Ironically, the National Association of Evangelicals is closer to the Catholic bishops' view than the Catholic Health Association, headed by Sister Keehan. "The final rule still leaves many religious employers unprotected," said Leith Anderson, president of the National Association of Evangelicals (NAE), this week. "The government should not compel any of its citizens to violate their consciences."
It is not the first time faithful Catholics and the CHA have been at loggerheads. Cardinal Francis George, then the president of the USCCB, said in 2010 that Sister Keehan was “to blame” for ObamaCare. CHA had thrown its enthusiastic support behind the law before it was passed, giving cover to Catholic legislators who might otherwise have been wary of going against the country's bishops. Democrats repeatedly invoked Sister Keehan's statements as “proof” that ObamaCare was fully compliant with Catholic teachings.
For her role in helping pass ObamaCare, Keehan was given one of the pens that the president used to sign the health bill into law.
The Knights of Malta forced Keehan off the board of one of its hospitals, the Holy Family Hospital Foundation, over her role in assisting the administration.
Health and Human Services (HHS) Secretary Kathleen Sebelius said last month that the announcement of the final rule "reinforces our commitment to respect the concerns of houses of worship and other non-profit religious organizations that object to contraceptive coverage, while helping to ensure that women get the care they need, regardless of where they work.”
But the minor changes were panned by critics as the “same old, same old.”
Eric Rassbach, deputy general counsel for the Becket Fund for Religious Liberty, said, "Our Constitution and laws require them to protect religious exercise, but they really don’t want to, so they are trying every trick in the book to avoid doing so. But we will keep suing until the courts make HHS comply with its obligations.”
However, liberal and dissenting Catholics agreed with Sister Keehan, a key adviser to the Obama administration behind-the-scenes.
Grant Gallicho at liberal Commonweal magazine wrote, “I've written a few times before, it seems to me that Catholic employers can comply with the mandate without running afoul of Catholic moral teaching.”

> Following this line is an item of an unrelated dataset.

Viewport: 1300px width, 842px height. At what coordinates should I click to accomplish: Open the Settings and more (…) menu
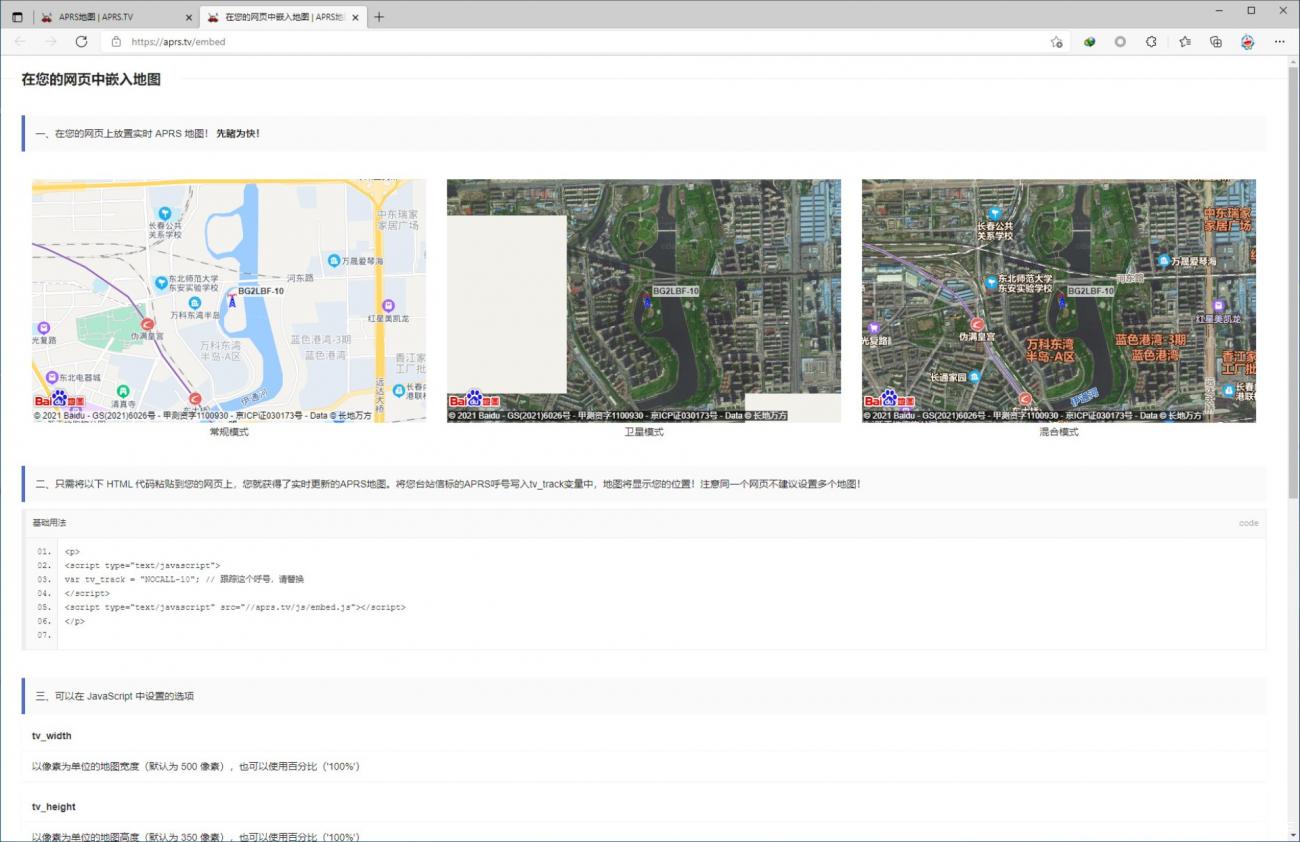(1280, 42)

Michael Sean Winters wrote approvingly of Sr. Keehan's comments at the dissenting National Catholic Reporter. He writes that Archbishop William Lori's refusal to say the ObamaCare mandate may not force Catholic hospitals to close has harried the health care industry and left Sr. Keehan and company scrambling for relief.
“The law firm litigating the suits against the mandate may be working pro bono, but insofar as they are restricting bishops from reassuring Catholic institutions -- to say nothing of the Catholic people -- that our ministries will not close, they are exacting a price too high to pay,” Winters wrote. “I do not discern a widespread assault on religious freedom in this country, nor do most Americans.”

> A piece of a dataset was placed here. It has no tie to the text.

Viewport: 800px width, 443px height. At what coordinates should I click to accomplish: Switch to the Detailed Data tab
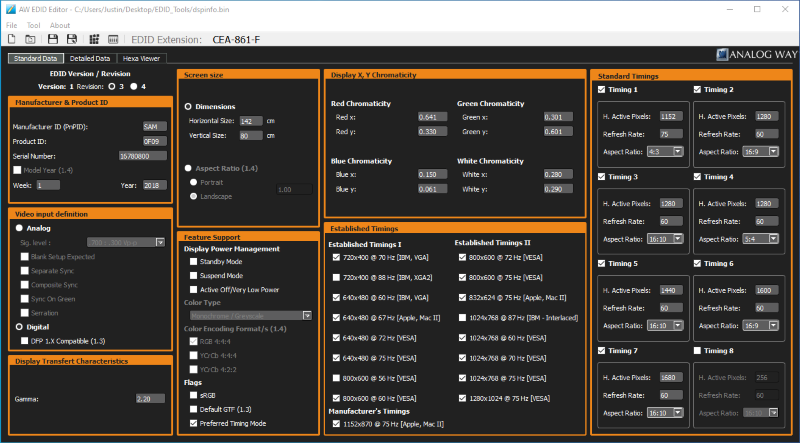coord(88,58)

He advised the Catholic bishops not only to “find a way to climb off the limb they are on; they need to ask some deep searching questions about how they got out on that limb in the first place.”
For their part, faithful Catholic bishops are used to such exhortations from inside their own ranks. On April 25, Archbishop Charles Chaput told an audience:
The worst enemies of religious freedom aren’t “out there” among the critics who hate Christ or the Gospel or the Church, or all three. The worst enemies are in here, with us—all of us, clergy, religious and lay—when we live our faith with tepidness, cheap compromises, fear, routine, and hypocrisy.”